For microcontrollers, such as the popular Arduino and other related boards, a voltage between 0 and 5 V can be read by an analog-to-digital converter (ADC). More common industrial voltages, like 24 V systems, often rely on 0–10 V levels.


Figure 3. An example analog-to-digital converter.


If the voltage drop of a long wire might present inaccurate readings between sending and receiving, a signal may be presented as a constant-current supply, with 4–20 mA being the level of data from the source.

It is quite common for controllers to contain an ability to read individual analog signals from sensors, but another matter to supply an analog output. A scenario where this might be critical is the driving of a VFD without having an Ethernet or other network adapter. The speed must be controlled more carefully than on/off; therefore, the controller must supply an analog signal to the VFD. Again, this can be either voltage or current in most cases.

A less common yet ingenious use of analog signals is to use different voltage levels to provide entirely different data—not simply changing the value of a single data type. For example, perhaps a system needs to send the value of six different sensors from one device to another. By sending a single analog signal with 26 (or 64) different levels, the receiving controller can immediately identify which combination of those six sensors are on and off with a single wire.


Discrete Communication

Those voltage levels listed in the previous section, such as 0–5 V or 0–24 V, are equally relevant in discrete communication systems. Rather than using an entire range of signal levels, they would instead be expected to exist at either 0 volts, or at the maximum voltage—nothing in between.

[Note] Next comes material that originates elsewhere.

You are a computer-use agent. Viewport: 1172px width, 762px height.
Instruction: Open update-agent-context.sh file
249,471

Every signal is a different wire in these communication systems. If that same VFD in the previous example needs a signal for both RUN and JOG, that must be two separate signals.

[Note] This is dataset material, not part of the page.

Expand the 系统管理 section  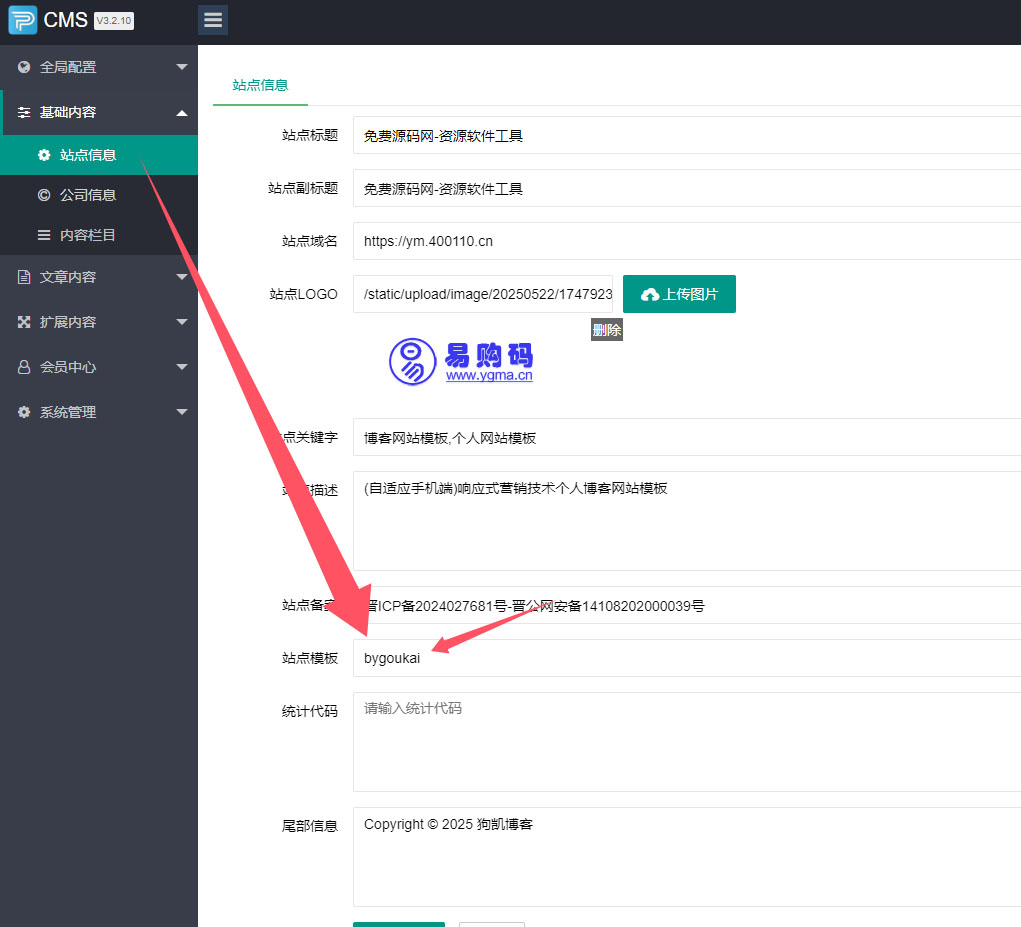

The increased number of wires in the bundle can present problems, so it is uncommon for this discrete communication method to be used for transferring large amounts of data. Its strength is in cases with small numbers of simple data signals, or when the devices are physically separated, making network cables ineffective. These individual signals are far easier to troubleshoot than within a complex network.

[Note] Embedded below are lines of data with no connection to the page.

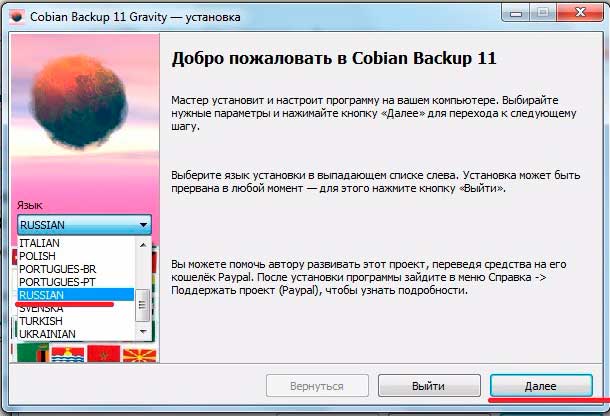Click the language list scrollbar thumb
Screen dimensions: 610x416
pos(143,305)
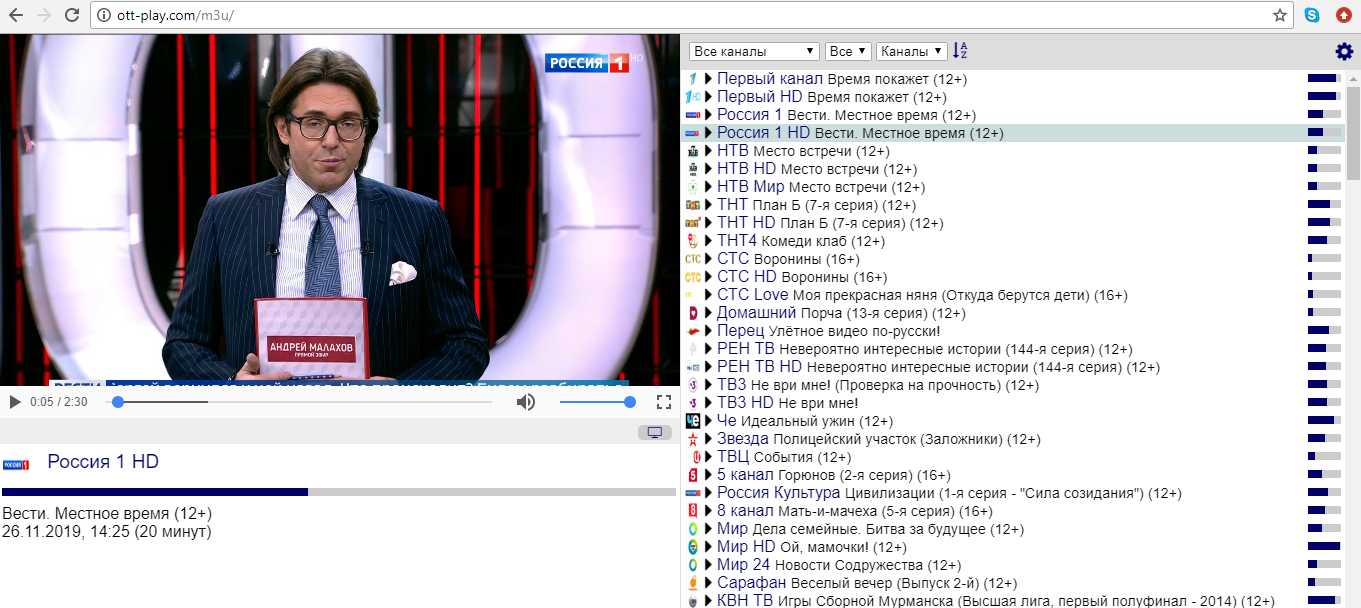Click the Skype extension icon
Screen dimensions: 1361x608
(x=1311, y=15)
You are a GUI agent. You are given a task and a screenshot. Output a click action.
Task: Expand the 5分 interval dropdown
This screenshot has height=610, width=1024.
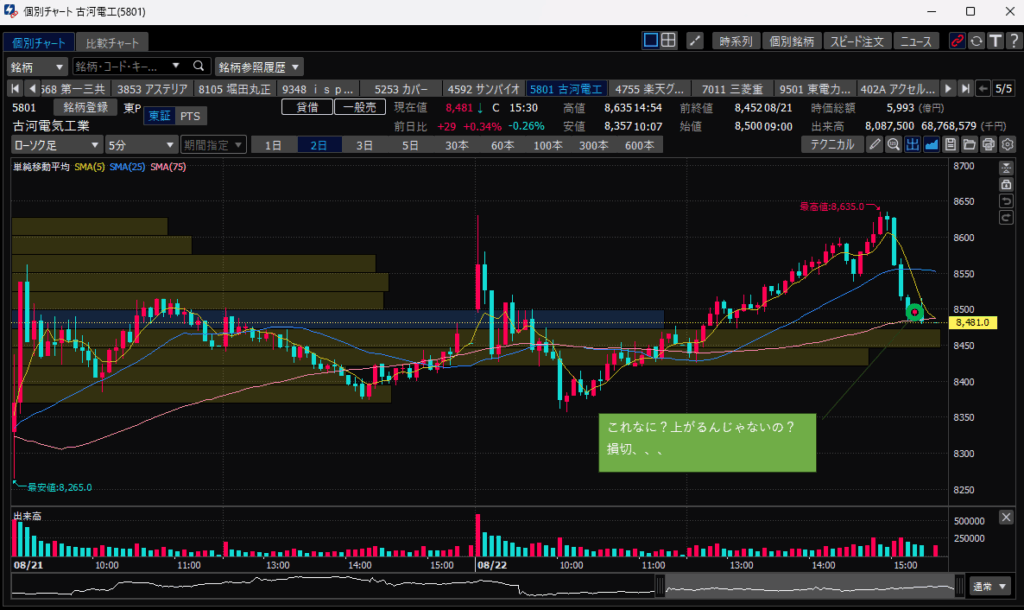point(140,145)
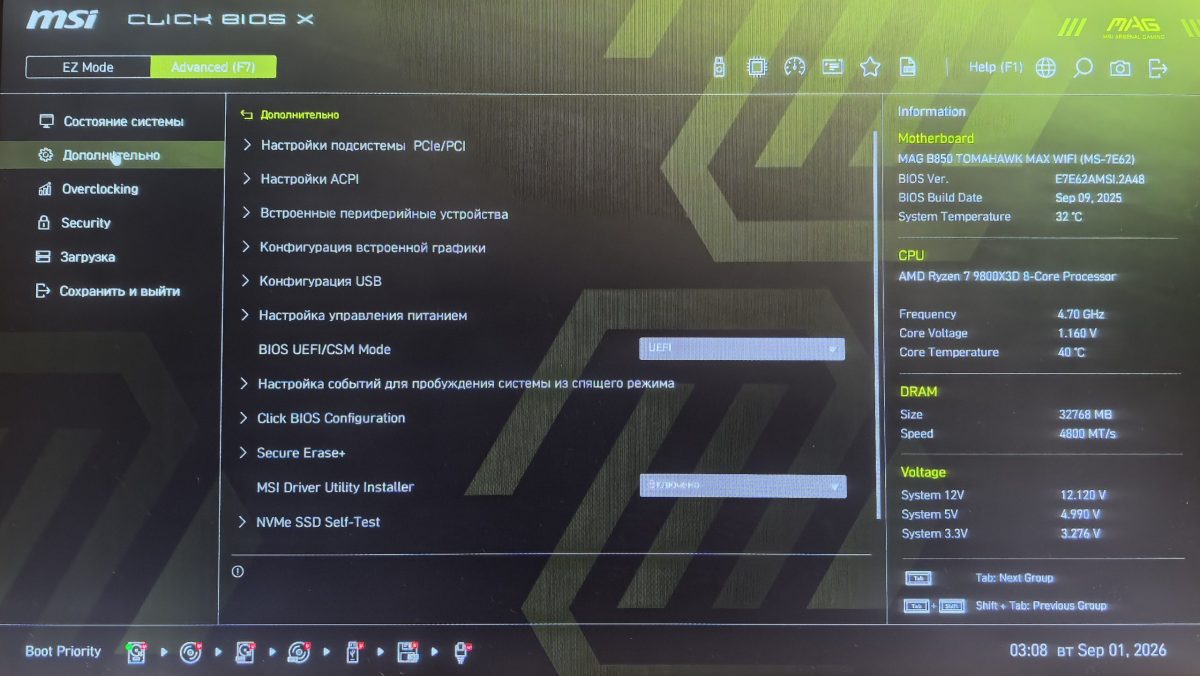Open the Overclocking menu section
This screenshot has width=1200, height=676.
100,189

Contrary to an often-confused opinion, it is absolutely possible for AC voltages to be used for discrete control systems. In fact, this is quite common. The voltage might be 120 vAC, and if the sensor is supplying 0 V, it would be off; but if it is supplying 120 V, the signal is on. The only difference is that the input module of the control device must be rated for at least 120 vAC or damage will occur.

In reality, the voltages are not 0 and full supply voltage. Every device will have a tolerance listed in a datasheet that provides guidance on how low can be considered "off" and how high can be considered "on." If a significant voltage drop forces a 24 V signal to fall below 21 V (for example), the control may not recognize this as either on or off, and the source of the problem must be resolved for proper operation.


Digital Communication

This final category cannot be thoroughly explained and defined within the scope of a single article. 

Digital communication can occur when directly connected from one device to another or as a part of a large network. These digital protocols exist as a series of discrete bits sent down a single transmit (Tx) or receive (Rx) wire. The speed of these bits, as well as any addresses of the controllers or the actual content and purpose of the data streams, is completely up to the definition of the protocol. 

In a sense, digital communication can be thought of as Morse code with dots and dashes representing the two voltage levels of high and low.


Figure 4. A series of digital communication protocols.


Some common examples of this type of communication would be Ethernet, RS-232 serial, ProfiNet, DeviceNet, ControlNet, Modbus, and many others. For further guidance on any of these individual protocols, it would be advisable to study them in greater depth.